**PROBLEM TO WORK ON**
Retype all of the records precisely.

**INPUT**
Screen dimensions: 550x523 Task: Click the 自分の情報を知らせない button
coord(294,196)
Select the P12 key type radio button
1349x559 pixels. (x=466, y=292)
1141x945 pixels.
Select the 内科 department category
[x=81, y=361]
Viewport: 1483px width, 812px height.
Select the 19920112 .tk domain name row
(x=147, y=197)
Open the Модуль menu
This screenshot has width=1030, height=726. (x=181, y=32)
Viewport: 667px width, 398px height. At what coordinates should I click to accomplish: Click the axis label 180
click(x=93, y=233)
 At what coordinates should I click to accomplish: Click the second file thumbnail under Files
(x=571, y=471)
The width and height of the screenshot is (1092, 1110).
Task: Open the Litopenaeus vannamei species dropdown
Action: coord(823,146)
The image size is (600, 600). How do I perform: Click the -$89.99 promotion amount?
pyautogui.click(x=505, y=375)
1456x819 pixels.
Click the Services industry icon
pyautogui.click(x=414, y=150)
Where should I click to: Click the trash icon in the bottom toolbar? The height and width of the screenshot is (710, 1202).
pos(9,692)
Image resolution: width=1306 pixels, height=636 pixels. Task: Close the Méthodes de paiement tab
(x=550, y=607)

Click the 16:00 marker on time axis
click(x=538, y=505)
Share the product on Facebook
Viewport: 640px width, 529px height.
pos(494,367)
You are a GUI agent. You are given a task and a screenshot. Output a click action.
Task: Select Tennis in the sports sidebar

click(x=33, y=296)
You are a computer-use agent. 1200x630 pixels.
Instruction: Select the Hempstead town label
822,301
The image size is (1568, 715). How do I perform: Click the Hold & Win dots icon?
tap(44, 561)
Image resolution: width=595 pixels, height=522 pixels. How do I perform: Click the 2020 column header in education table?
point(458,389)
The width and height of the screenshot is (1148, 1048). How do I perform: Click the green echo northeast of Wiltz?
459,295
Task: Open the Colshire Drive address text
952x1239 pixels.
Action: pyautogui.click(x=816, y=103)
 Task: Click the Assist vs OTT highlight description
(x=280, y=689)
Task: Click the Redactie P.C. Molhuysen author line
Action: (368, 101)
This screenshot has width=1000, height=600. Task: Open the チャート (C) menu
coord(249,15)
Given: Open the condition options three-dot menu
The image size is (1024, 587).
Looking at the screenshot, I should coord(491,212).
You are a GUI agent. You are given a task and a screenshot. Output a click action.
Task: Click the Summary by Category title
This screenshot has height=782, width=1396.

**THE ANSWER**
Screen dimensions: 550x523 Task: Click the 自分の情報を知らせない button
coord(294,196)
Select the P12 key type radio button
1349x559 pixels. (x=466, y=292)
1141x945 pixels.
Select the 内科 department category
[x=81, y=361]
Viewport: 1483px width, 812px height.
Select the 19920112 .tk domain name row
(x=147, y=197)
Open the Модуль menu
This screenshot has width=1030, height=726. (x=181, y=32)
Viewport: 667px width, 398px height. At what coordinates should I click to accomplish: Click the axis label 180
click(x=93, y=233)
 At what coordinates should I click to accomplish: Click the second file thumbnail under Files
(x=571, y=471)
The width and height of the screenshot is (1092, 1110).
Task: Open the Litopenaeus vannamei species dropdown
Action: coord(823,146)
The image size is (600, 600). How do I perform: Click the -$89.99 promotion amount?
pyautogui.click(x=505, y=375)
1456x819 pixels.
Click the Services industry icon
pyautogui.click(x=414, y=150)
Where should I click to: Click the trash icon in the bottom toolbar? The height and width of the screenshot is (710, 1202).
pos(9,692)
Image resolution: width=1306 pixels, height=636 pixels. Task: Close the Méthodes de paiement tab
(x=550, y=607)

Click the 16:00 marker on time axis
click(x=538, y=505)
Share the product on Facebook
Viewport: 640px width, 529px height.
pos(494,367)
You are a GUI agent. You are given a task and a screenshot. Output a click action.
Task: Select Tennis in the sports sidebar

click(x=33, y=296)
You are a computer-use agent. 1200x630 pixels.
Instruction: Select the Hempstead town label
822,301
The image size is (1568, 715). How do I perform: Click the Hold & Win dots icon?
tap(44, 561)
Image resolution: width=595 pixels, height=522 pixels. How do I perform: Click the 2020 column header in education table?
point(458,389)
The width and height of the screenshot is (1148, 1048). How do I perform: Click the green echo northeast of Wiltz?
459,295
Task: Open the Colshire Drive address text
952x1239 pixels.
Action: pyautogui.click(x=816, y=103)
 Task: Click the Assist vs OTT highlight description
(x=280, y=689)
Task: Click the Redactie P.C. Molhuysen author line
Action: (368, 101)
This screenshot has width=1000, height=600. Task: Open the チャート (C) menu
coord(249,15)
Given: Open the condition options three-dot menu
The image size is (1024, 587).
Looking at the screenshot, I should coord(491,212).
You are a GUI agent. You are given a task and a screenshot. Output a click action.
Task: Click the Summary by Category title
This screenshot has height=782, width=1396.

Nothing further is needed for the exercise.